Pythium in Corn

Nathan Kleczewski, Extension Specialist – Plant Pathology; nkleczew@udel.edu; @Delmarplantdoc

Pythium is a common pathogen we encounter in corn fields throughout Delaware. The pathogen colonizes roots, causing decay of feeder roots. This decay reduces water and nutrient uptake by the seedling and can cause seedling death. Many times seedlings will grow out of initial infections, and no subsequent impacts are noted. However, on occasion the root decay is so severe that seedlings die before emergence or soon after emergence. One way to determine if Pythium may be involved in an emergence or stand issue is to dig out a few affected plants. If the roots are brown and slough off easily in-between your fingers, Pythium may be the culprit. Confirmation can be carried out for you by submitting a sample of the affected root system to the UD Plant Diagnostic Clinic.

As with most seedling diseases, any environmental factor that reduces emergence will favor Pythium development.
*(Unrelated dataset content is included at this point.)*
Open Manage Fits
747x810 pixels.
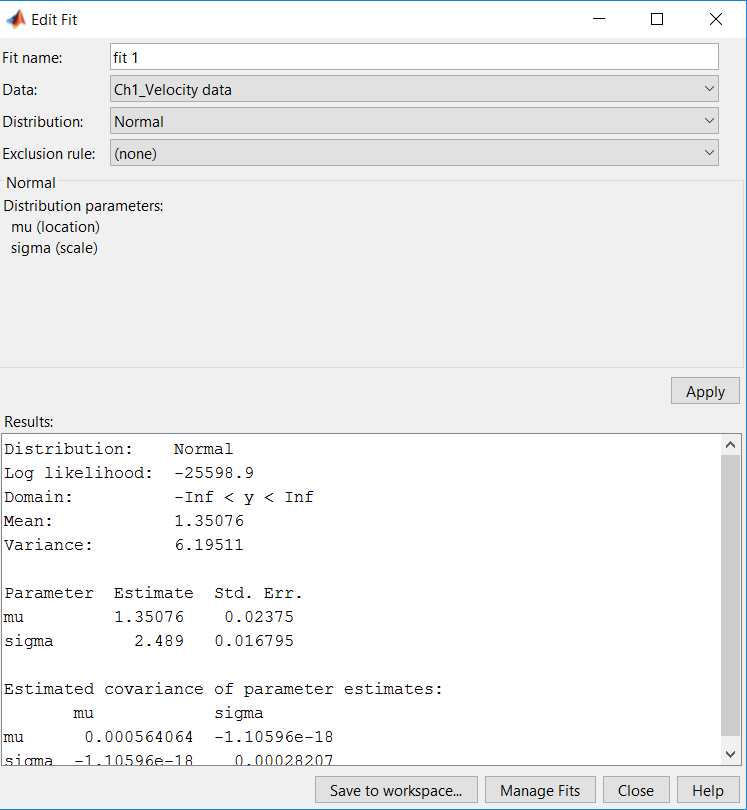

Most important is the amount of free water in the soil. Pythium thrives in water soaked conditions, as this allows the fungus to grow and produce specialized motile spores, as well as causes stress to the plant, weakening it and allowing for colonization of the pathogen with limited interference. There are numerous species of Pythium that can attack seedling roots, and all of them have different temperature optima. For this reason, water is the key factor impacting Pythium development on corn. Seed treatments containing metalaxyl, mefanoxam, or ethaboxam may provide some benefit in fields that tend to hold water. However, seed treatments will not protect flooded plants nor will they provide protection for more than 2 weeks. Planting into warm, well drained soils that favor rapid emergence is the best way to minimize Pythium issues in your corn.


Figure 1. Corn seedlings showing characteristic symptoms of Pythium infection.